By Jonathan Wojcik
ENTRY: THE AUTOPSY OF JANE DOE
Written by Ian Goldberg and Richard Naing, directed by Andry Ovredal and released in 2016, The Autopsy of Jane Doe will hit some of the most typical, classic supernatural horror elements of almost anything in this feature, but remains one of my favorites for the novel vehicle of those elements, and there's still more than meets the eye here than just another vengeful ghost. It's also one I really recommend seeing for yourself before I spoil you completely, but I know a number of you are enjoying these reviews for the very reason that you can't even make it through horror movies. If you at least get a little spooked reading about them, I hope you enjoy this one.

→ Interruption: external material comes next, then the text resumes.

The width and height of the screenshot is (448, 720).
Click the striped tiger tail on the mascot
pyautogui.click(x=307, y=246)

When Sheriff Sheldon Burke (Michael Mcelhatton) investigates the site of a brutal multiple homicide, he finds one victim curiously out of place; an unidentified woman half-buried in the basement, whose body is almost unmarked (Olwen Kelly). She is clearly of no relation to the other victims, and the house shows no signs of forced entry...but several signs that the occupants may have tried to escape their own home. Sheldon needs to know a cause of death for the mystery woman ASAP, so he drops the body off with his trusted friend, local coroner Tommy Tilden (Brian Cox.) Tilden's son and assistant Austin (Emile Hirsch).

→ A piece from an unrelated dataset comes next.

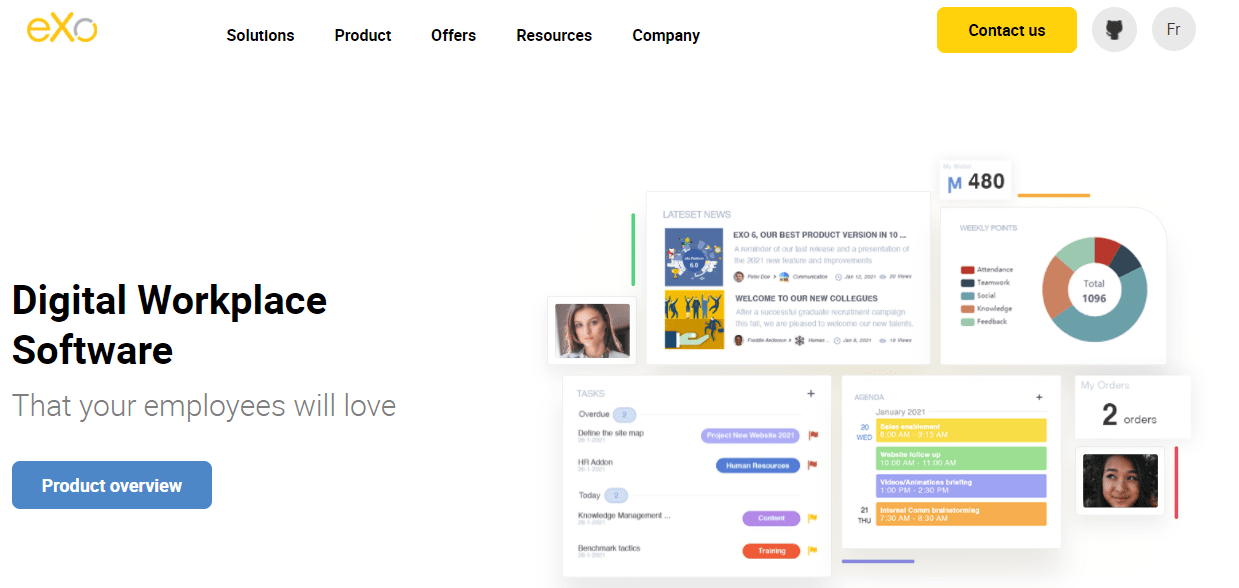Click the yellow flag beside Training tag
This screenshot has height=588, width=1239.
click(x=813, y=550)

Austin was supposed to go out with his girlfriend Emma (Ophelia Lovibond) that night, but he knows he'll have to stay and help his father with the difficult case. She still drops by for a visit however, and is curious about her boyfriend's work. They show her one of the other "mysteries" they've been tasked with: the body of someone who appeared to have blown their own face off with a shotgun, but had enough poison in their bloodstream that they couldn't have really been alive at the time.

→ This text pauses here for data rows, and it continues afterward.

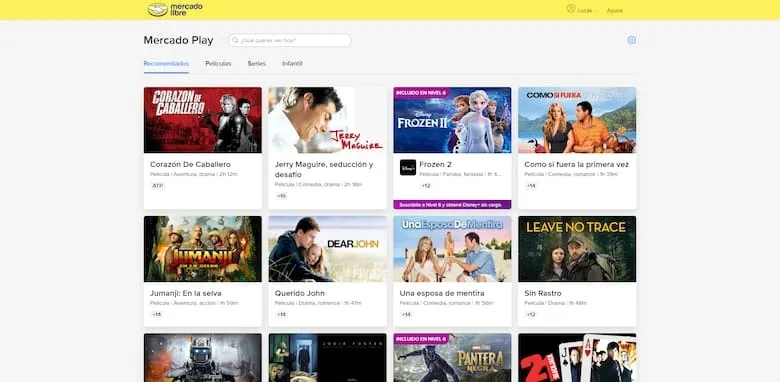The width and height of the screenshot is (780, 382).
Task: Open Una esposa de mentira thumbnail
Action: pyautogui.click(x=452, y=249)
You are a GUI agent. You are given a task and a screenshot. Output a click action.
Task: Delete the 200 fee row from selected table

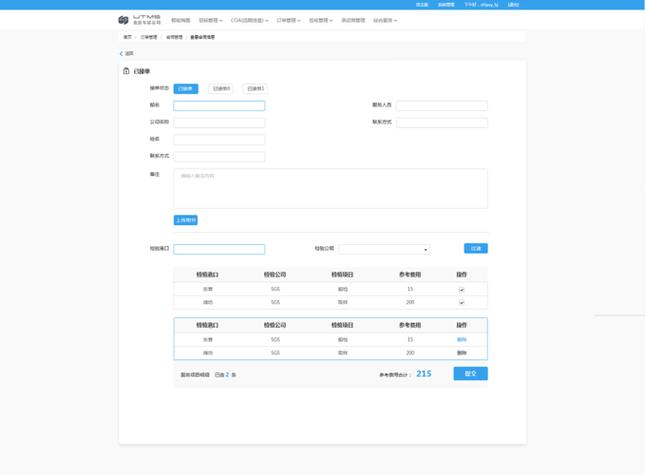(x=462, y=353)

There's a bell tied to the body's toe, but this is just one of Tommy's personal little superstitious traditions; an old practice to make sure a corpse is really dead and not just comatose. Obviously that won't be an issue with a guy whose head is half gone! Ha ha ha.
After emma leaves, the two men get to work on their "Jane Doe," and the corpse is immediately puzzling. It has been at least a day since the murder victims were found, but this woman's body is in a much "fresher" condition, yet to even show the signs of rigor mortis that typically begin within a couple of hours of death. The exceptions to this are her eyes, which show several days worth of post-mortem deterioration. She also has peat encrusted under her nails and in her hair, which is not the type of soil she was found buried in.
Despite no external scars or even bruises, the body's wrists and ankles are completely shattered. Her tongue is also gone, and so is a single molar which appears to have been freshly removed. Finally slicing into the body they discover that her lungs are as blackened as someone who burned to death, and the rest of her organs are marked with scars and cuts that should not have been possible without matching wounds on her skin.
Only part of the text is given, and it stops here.